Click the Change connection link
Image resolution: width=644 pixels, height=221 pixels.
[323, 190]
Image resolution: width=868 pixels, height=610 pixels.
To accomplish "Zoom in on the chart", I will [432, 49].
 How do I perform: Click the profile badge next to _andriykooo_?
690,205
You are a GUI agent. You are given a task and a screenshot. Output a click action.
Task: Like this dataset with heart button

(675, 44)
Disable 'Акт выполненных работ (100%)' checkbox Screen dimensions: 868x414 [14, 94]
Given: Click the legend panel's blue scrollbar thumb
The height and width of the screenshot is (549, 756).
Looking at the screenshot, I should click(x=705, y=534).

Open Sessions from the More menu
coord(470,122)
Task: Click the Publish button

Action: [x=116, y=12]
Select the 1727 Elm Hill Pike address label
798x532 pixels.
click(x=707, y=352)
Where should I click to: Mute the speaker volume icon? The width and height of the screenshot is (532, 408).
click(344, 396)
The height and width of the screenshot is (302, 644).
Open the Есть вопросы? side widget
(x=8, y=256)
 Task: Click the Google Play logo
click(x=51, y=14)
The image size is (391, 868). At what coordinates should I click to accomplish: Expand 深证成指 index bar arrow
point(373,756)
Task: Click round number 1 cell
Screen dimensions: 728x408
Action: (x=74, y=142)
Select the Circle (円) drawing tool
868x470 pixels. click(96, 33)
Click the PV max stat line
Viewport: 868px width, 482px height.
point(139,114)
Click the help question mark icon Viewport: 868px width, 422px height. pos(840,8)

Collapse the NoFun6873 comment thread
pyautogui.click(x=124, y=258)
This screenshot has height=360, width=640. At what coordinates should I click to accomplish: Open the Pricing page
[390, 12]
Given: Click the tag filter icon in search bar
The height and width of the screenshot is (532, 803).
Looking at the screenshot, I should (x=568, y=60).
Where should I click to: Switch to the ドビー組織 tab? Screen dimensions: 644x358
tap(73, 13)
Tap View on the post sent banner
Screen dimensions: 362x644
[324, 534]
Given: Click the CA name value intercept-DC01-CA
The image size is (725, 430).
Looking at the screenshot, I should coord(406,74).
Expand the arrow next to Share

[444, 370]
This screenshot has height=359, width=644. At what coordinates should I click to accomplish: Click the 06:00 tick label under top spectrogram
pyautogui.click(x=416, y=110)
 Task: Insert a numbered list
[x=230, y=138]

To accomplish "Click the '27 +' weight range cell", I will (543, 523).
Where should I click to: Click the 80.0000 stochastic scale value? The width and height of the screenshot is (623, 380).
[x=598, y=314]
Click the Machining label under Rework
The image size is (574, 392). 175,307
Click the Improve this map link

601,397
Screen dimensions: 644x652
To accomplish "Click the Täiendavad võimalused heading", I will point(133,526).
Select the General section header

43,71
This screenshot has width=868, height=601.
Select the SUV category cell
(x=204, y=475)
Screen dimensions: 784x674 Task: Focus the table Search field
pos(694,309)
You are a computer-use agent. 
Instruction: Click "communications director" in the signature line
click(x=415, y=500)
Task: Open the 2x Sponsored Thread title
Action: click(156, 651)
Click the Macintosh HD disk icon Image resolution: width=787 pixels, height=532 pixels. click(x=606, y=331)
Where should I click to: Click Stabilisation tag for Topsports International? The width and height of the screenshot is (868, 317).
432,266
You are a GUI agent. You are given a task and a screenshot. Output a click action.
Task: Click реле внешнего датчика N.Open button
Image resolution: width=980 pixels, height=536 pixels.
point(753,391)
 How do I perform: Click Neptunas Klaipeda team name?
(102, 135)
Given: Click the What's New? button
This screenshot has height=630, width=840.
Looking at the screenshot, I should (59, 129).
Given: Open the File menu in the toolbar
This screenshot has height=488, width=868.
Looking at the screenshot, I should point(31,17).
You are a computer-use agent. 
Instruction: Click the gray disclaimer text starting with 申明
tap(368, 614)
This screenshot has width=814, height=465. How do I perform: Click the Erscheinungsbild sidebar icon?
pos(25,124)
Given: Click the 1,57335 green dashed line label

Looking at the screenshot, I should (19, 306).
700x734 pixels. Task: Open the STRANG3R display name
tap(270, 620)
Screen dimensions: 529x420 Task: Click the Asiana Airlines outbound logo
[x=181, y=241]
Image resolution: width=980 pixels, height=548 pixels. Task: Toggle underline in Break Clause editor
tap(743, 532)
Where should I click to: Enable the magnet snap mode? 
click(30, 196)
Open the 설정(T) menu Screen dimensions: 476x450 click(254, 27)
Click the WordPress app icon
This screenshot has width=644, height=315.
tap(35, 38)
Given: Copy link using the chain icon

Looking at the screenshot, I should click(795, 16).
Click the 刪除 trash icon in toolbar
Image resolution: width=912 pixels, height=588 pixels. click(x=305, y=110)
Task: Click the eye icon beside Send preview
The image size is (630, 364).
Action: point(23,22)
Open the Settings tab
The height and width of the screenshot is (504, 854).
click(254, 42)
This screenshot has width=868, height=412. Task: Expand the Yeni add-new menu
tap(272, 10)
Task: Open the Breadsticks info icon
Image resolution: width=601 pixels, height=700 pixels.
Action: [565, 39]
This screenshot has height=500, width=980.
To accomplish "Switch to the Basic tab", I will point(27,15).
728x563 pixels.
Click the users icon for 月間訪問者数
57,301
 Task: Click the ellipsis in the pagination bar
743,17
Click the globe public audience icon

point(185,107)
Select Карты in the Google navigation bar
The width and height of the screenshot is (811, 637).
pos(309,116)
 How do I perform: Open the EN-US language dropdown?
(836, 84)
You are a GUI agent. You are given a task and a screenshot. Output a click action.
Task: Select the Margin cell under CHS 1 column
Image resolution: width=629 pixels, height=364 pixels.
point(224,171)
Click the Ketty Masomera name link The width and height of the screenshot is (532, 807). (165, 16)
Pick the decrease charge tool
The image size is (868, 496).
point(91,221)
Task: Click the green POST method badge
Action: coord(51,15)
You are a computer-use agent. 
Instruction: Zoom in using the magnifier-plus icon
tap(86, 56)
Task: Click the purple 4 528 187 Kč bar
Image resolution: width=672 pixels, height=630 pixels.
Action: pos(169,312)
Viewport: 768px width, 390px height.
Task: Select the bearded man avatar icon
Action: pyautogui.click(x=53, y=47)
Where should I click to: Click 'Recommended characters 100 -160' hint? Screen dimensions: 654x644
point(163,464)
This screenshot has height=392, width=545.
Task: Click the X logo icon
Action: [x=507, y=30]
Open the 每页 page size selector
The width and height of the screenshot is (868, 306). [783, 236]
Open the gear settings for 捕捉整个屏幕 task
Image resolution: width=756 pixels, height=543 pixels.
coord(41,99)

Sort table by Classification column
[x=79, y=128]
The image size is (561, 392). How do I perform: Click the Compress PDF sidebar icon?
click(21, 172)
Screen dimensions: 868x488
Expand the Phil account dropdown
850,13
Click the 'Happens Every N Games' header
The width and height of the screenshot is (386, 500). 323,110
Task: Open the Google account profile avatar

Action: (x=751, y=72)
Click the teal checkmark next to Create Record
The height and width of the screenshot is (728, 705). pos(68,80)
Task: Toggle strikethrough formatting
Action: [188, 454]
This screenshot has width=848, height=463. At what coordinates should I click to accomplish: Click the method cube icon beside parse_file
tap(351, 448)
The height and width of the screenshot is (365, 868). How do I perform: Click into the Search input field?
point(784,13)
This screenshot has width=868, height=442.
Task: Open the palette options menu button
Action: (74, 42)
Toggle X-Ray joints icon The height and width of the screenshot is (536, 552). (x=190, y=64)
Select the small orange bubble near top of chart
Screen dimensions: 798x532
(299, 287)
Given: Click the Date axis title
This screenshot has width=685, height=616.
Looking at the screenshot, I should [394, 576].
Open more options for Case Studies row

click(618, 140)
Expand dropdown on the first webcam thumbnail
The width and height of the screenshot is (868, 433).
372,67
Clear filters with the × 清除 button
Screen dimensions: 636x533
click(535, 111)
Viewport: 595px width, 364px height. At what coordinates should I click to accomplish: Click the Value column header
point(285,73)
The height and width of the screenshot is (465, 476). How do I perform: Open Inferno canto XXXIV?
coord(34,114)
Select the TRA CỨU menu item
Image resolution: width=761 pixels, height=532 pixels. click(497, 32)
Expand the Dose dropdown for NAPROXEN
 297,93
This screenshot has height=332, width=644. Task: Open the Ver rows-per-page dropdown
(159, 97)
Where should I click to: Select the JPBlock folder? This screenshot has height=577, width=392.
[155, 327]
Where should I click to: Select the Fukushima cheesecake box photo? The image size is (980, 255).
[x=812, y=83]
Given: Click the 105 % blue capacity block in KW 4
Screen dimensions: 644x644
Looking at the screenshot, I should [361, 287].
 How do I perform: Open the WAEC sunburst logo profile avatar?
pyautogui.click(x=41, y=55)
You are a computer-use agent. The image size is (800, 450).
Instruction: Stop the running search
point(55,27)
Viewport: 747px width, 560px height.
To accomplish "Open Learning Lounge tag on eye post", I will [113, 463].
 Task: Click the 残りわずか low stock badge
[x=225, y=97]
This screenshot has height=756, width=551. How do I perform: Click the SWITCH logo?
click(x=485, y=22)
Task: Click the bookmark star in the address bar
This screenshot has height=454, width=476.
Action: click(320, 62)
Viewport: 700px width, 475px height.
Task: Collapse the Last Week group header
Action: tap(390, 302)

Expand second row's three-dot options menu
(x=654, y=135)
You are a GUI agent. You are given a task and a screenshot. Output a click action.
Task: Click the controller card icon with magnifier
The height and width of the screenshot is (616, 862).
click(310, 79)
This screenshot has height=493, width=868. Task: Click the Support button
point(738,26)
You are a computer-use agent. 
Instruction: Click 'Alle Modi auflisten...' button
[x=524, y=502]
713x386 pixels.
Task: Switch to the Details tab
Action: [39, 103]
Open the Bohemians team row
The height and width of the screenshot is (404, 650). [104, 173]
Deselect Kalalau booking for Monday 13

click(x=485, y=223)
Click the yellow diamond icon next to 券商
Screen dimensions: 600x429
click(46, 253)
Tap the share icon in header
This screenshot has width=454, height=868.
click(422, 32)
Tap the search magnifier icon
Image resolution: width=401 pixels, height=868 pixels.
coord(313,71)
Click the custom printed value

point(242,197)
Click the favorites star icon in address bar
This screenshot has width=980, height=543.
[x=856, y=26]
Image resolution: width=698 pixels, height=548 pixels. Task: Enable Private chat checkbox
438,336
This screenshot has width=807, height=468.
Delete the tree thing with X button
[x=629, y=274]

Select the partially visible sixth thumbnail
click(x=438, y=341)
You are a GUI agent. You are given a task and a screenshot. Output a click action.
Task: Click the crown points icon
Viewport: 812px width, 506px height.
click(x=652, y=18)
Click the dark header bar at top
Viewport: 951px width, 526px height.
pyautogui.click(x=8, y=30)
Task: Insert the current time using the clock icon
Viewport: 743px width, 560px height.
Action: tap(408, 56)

## Work to complete
Out of the data above, set down the lines from the one with "Open the 설정(T)" to the one with "Task: Open the Breadsticks info icon", both included, exactly as written and with no additions.

## Task solution
Open the 설정(T) menu Screen dimensions: 476x450 click(254, 27)
Click the WordPress app icon
This screenshot has width=644, height=315.
tap(35, 38)
Given: Copy link using the chain icon

Looking at the screenshot, I should click(795, 16).
Click the 刪除 trash icon in toolbar
Image resolution: width=912 pixels, height=588 pixels. click(x=305, y=110)
Task: Click the eye icon beside Send preview
The image size is (630, 364).
Action: point(23,22)
Open the Settings tab
The height and width of the screenshot is (504, 854).
click(254, 42)
This screenshot has width=868, height=412. Task: Expand the Yeni add-new menu
tap(272, 10)
Task: Open the Breadsticks info icon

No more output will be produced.